Published on February 7, 2024 by Joey Mullins  
1969 70 Samford Mens Basketball Team

Samford Athletics has played a major role in the history of sports in the state of Alabama. From playing the first game at historic Legion Field, to being the home to legendary coaches like Bobby Bowden, Pat Sullivan and John Brady, Samford has experienced its share of monumental moments. One of the most impactful milestones is the role Samford played in the integration of collegiate athletics in the state.

For the 1969-70 basketball season, Samford welcomed three African American junior-college transfers, Sherman Hogan, Otha Mitchell and Billy Williams. A year earlier, Auburn welcomed its first African-American scholarship student-athlete and Alabama signed its first minority student-athlete in 1969 but Samford was the first major university in the state to fully integrate its program.

Bill Stevens (’70) is a member of Samford’s Board of Trustees and was a teammate of the trio.

“The thing that I think stands out, both in retrospect and at the time, and it’s a credit to them, was the way they became part of the student body and the basketball team,” Stevens said. “They were good athletes, and they were credible players and it meant they could help the team and they eventually did, they really did. All three of them did.”

Stevens said, the team all lived in the same dormitory and travelled together, which helped with the closeness of the team. 

“We all lived on the same hall, in Crawford Johnson Hall, where the divinity school is now,” Stevens said. “So, we were all together pretty much all of the time.”

All three players were transfers from Coahoma Community College in Mississippi, and they played at Samford during the 1969-70 and 1970-71 seasons. The new players contributed right away to the team’s success that first season. Hogan scored 532 points, averaging 21.3 points per game in 1969-70. That same season, Mitchell tallied 416 points, averaging 16.6 points per game.

The 1969-70 team posted a record of 16-9, and the team scored 100 points or more in seven of the team’s games. The following season, in 1970-71, the Bulldogs went 16-10, scoring over 100 points five times, including a then-school record 131 points in a win over Mississippi College.

Despite the significance of the situation, Stevens said there was not a lot said about it at the time.

“There were a lot of changes going on with the program between this and the transition of coaches, but there wasn’t what I would consider any sort of formal announcement or anything like that,” Stevens said. “It really was, I would say, somewhat lowkey, but certainly it was meaningful and significant on campus.”

As a university, Samford had already integrated its classes when, in 1967, Audrey Lattimore Gaston became the first African American to enroll at Samford. She was a student at the Cumberland School of Law. In 1969, the same year the basketball trio came to Samford, Elizabeth Sloan became the first African-American residential undergraduate student at the university.

“Samford set an example here that other universities soon followed,” Martin Newton, Samford’s director of athletics, said. “The move to inclusivity during that historic season reflects Samford’s values that we emulate today - ones of justice, appreciation of others, and engagement with the teachings of Jesus Christ. Our athletics teams are better for it.”

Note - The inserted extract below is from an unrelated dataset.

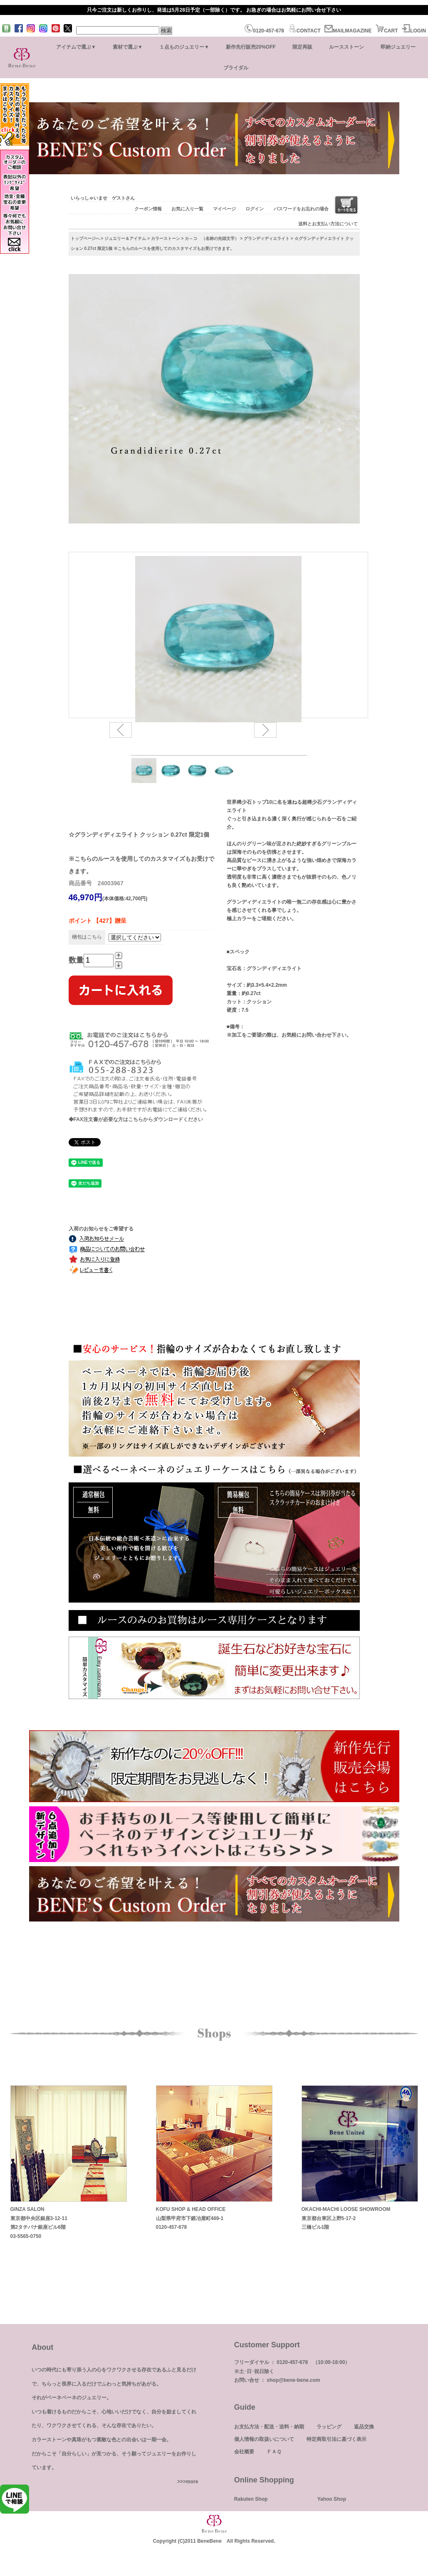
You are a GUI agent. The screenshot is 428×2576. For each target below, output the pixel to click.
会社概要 (244, 2452)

Any time a barrier like this is broken, it is significant because it opens opportunities for the future. Members of the current Samford men’s basketball team reflected on this milestone and what it means to them today.

“I’m just so thankful for them because I know how hard it was for them to have to go through that in those times,” Jermaine Marshall, a senior on the current Samford men’s basketball team, said. “I want to say thank you and we are very appreciative of what these men did.”

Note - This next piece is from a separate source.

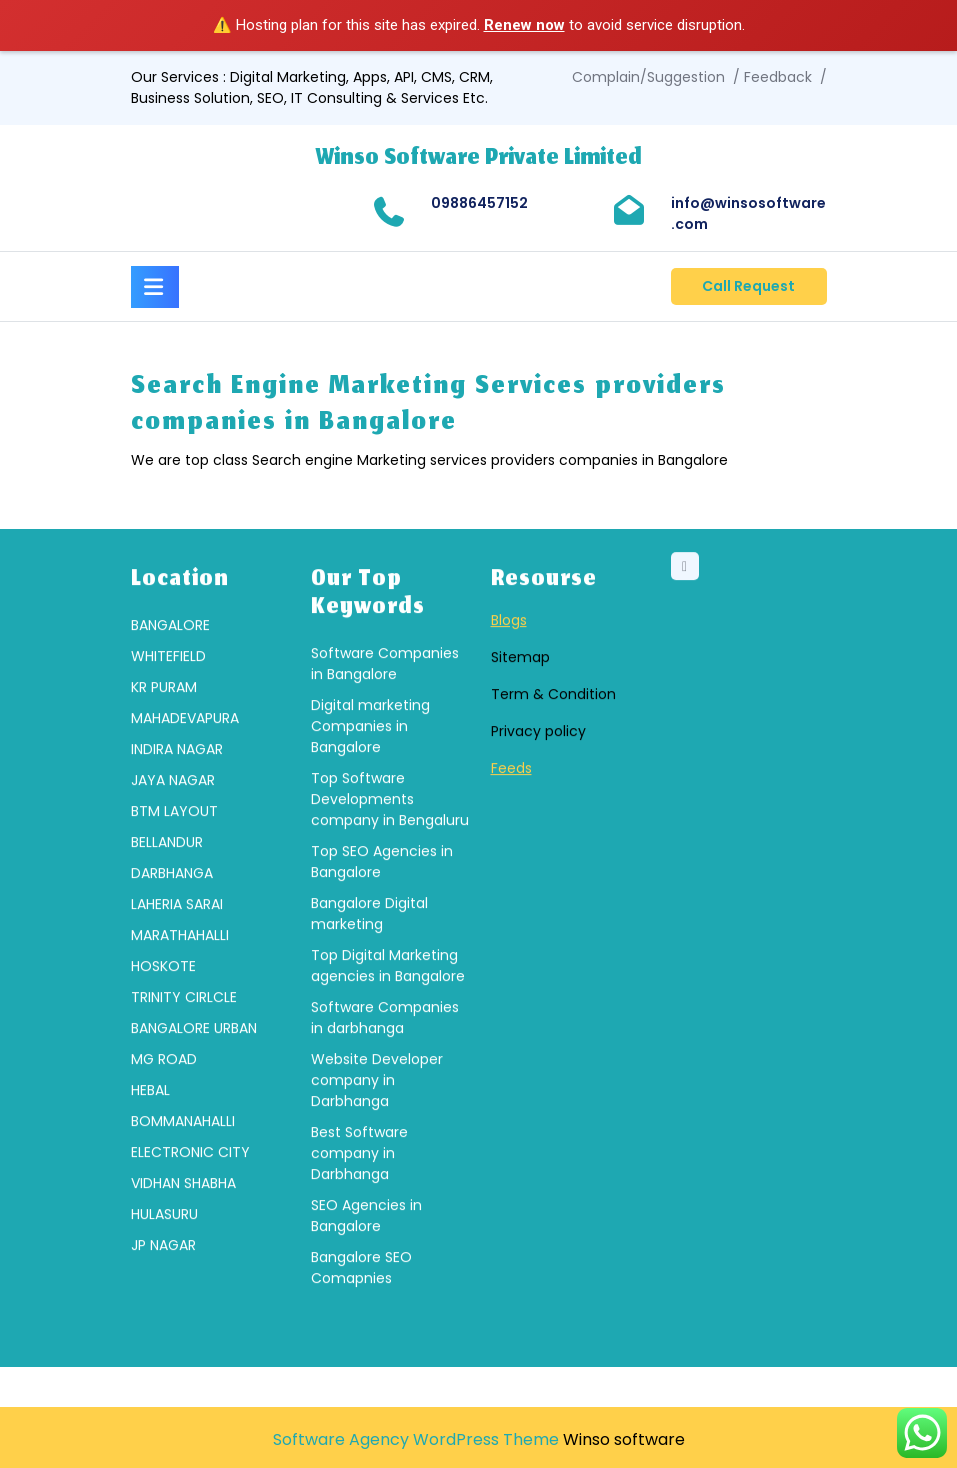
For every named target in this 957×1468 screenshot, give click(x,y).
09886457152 (479, 203)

“We just appreciate them paving the way for players like most of us on the team,” Garrett Hicks, a graduate student on this year’s men’s basketball team, said. “We are glad to be Samford Bulldogs.”

Samford is a leading Christian university offering undergraduate programs grounded in the liberal arts with an array of nationally recognized graduate and professional schools. Founded in 1841, Samford is the 87th-oldest institution of higher learning in the United States. Samford enrolls 5,791 students from 49 states, Puerto Rico and 16 countries in its 10 academic schools: arts, arts and sciences, business, divinity, education, health professions, law, nursing, pharmacy and public health. Samford fields 17 athletic teams that compete in the tradition-rich Southern Conference and ranks 6th nationally for its Graduation Success Rate among all NCAA Division I schools.